The task for the listing below is to write out exactly the lines starting at the one containing "Open the Extensions menu" and ending at the one containing "Click the REGEX: 0 badge on TCP Service", both included. Pictures are to be omitted.
(Records for the exercise)
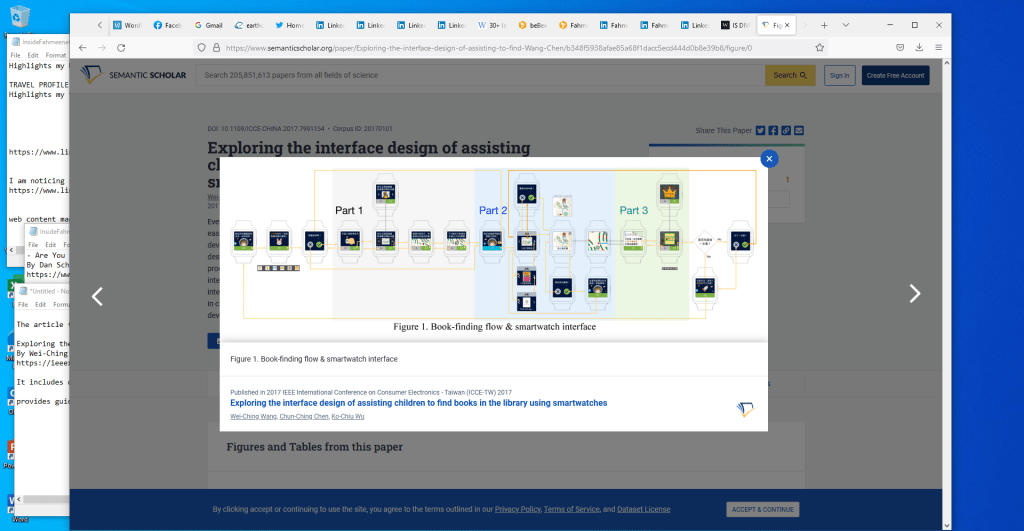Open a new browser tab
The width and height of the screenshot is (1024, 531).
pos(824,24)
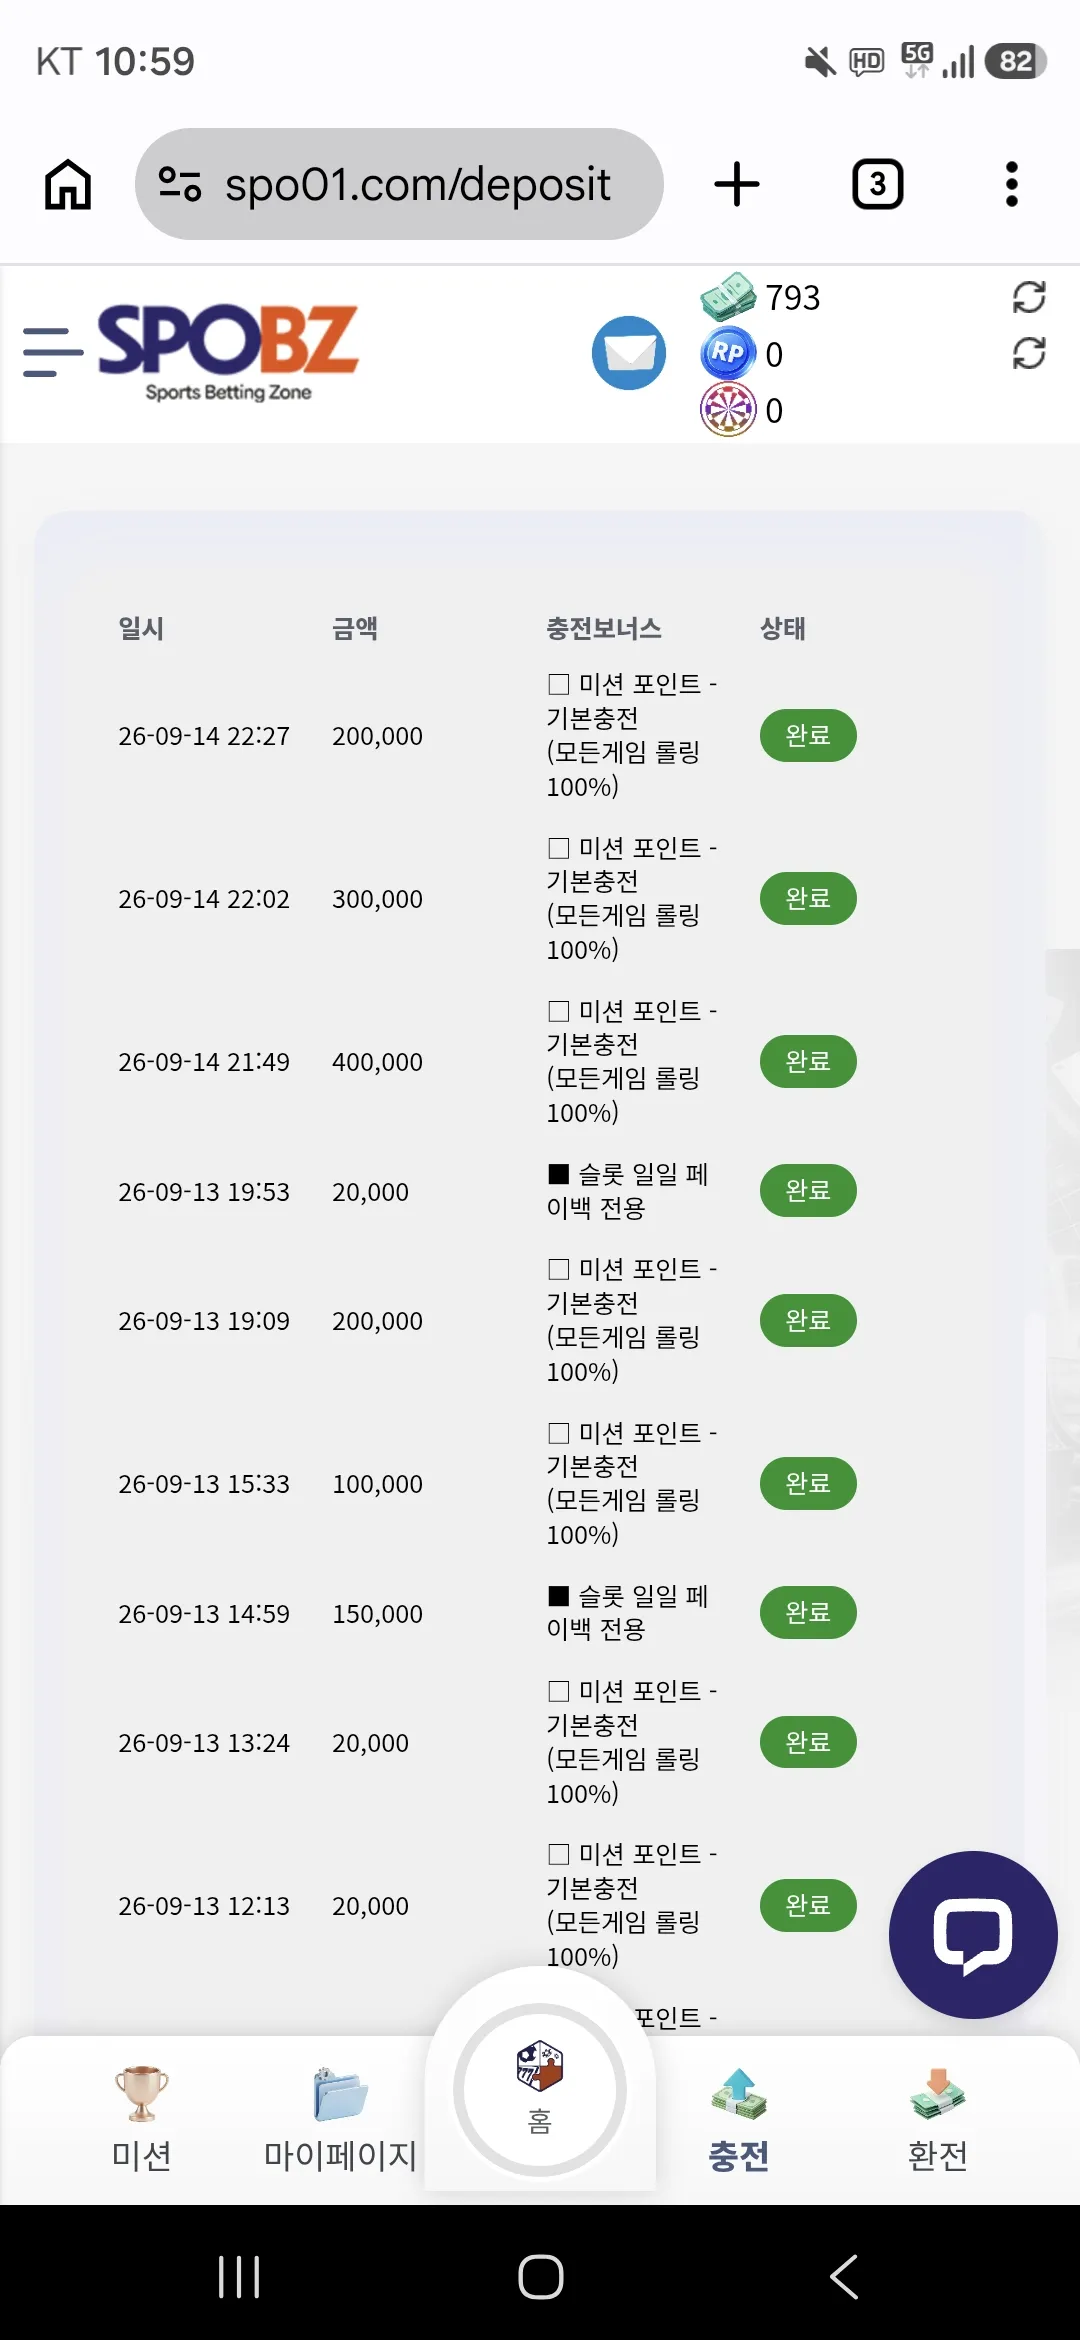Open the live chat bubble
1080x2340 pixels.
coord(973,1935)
(End Records for the exercise)
(Records for the exercise)
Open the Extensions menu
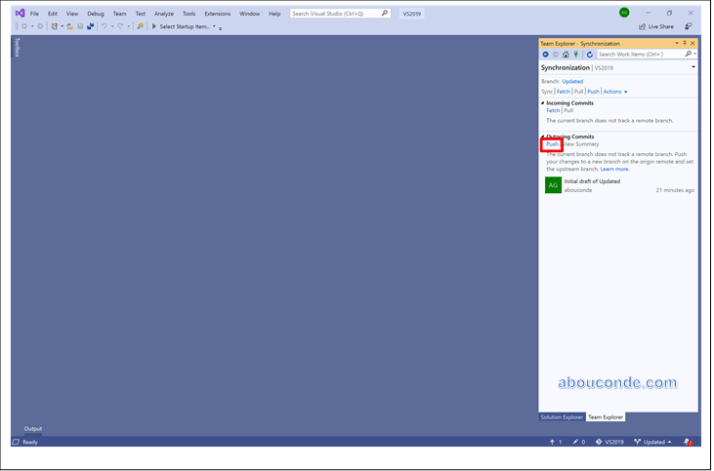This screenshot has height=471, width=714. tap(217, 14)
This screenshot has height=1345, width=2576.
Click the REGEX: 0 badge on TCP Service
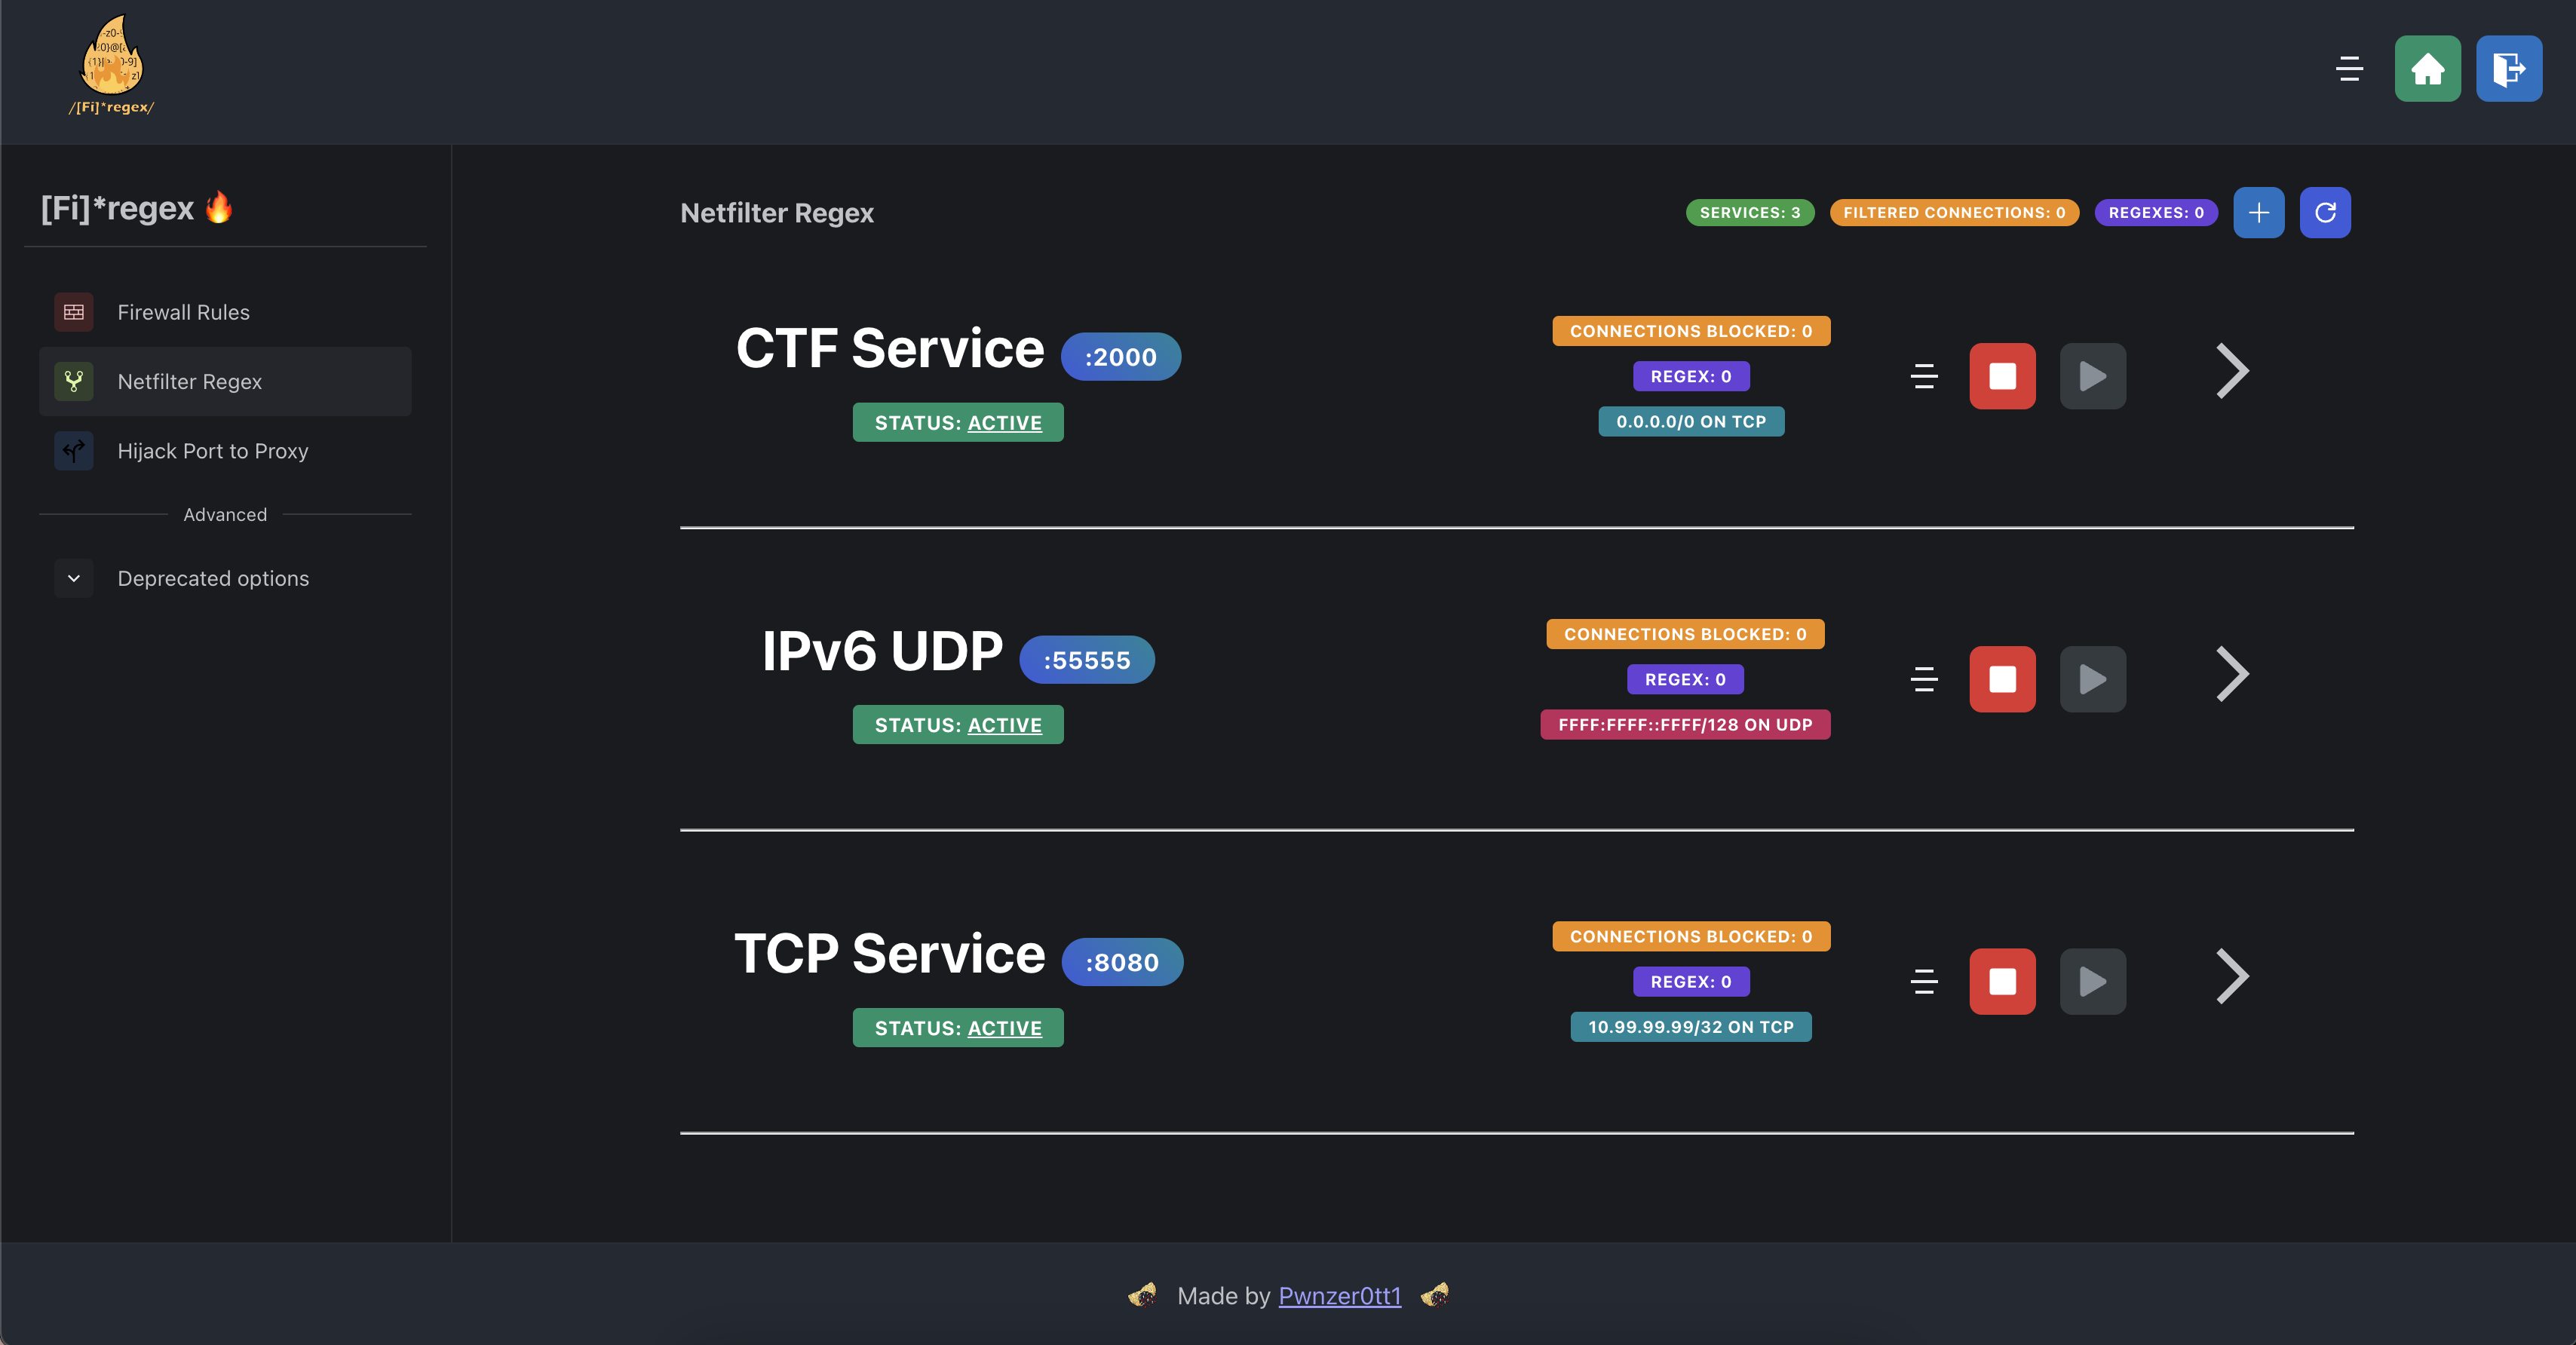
(End Records for the exercise)
(Records for the exercise)
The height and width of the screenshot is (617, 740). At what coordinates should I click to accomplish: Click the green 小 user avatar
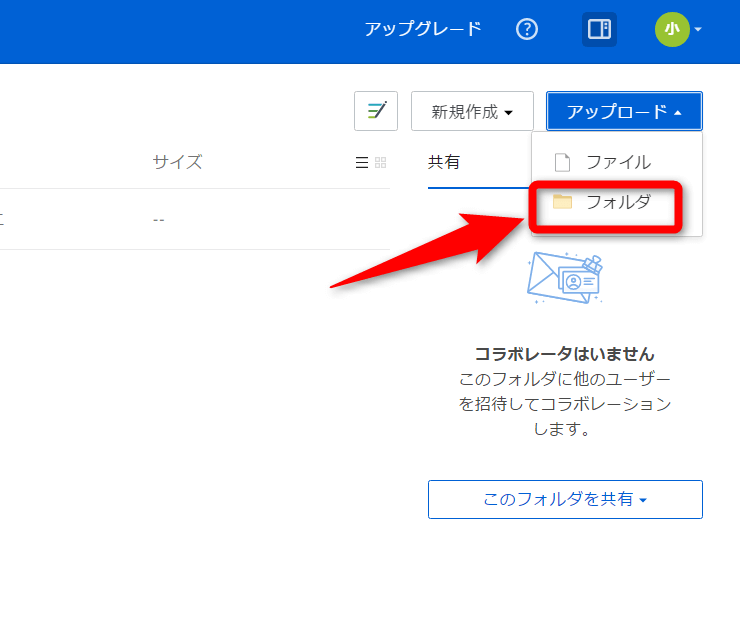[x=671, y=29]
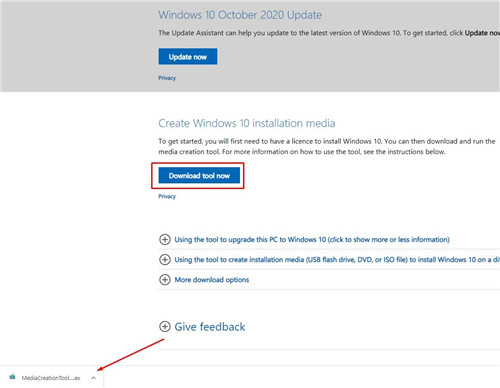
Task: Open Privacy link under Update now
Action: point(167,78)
(End Records for the exercise)
### Response below
Open the Extensions menu
This screenshot has height=471, width=714. tap(217, 14)
This screenshot has height=1345, width=2576.
Click the REGEX: 0 badge on TCP Service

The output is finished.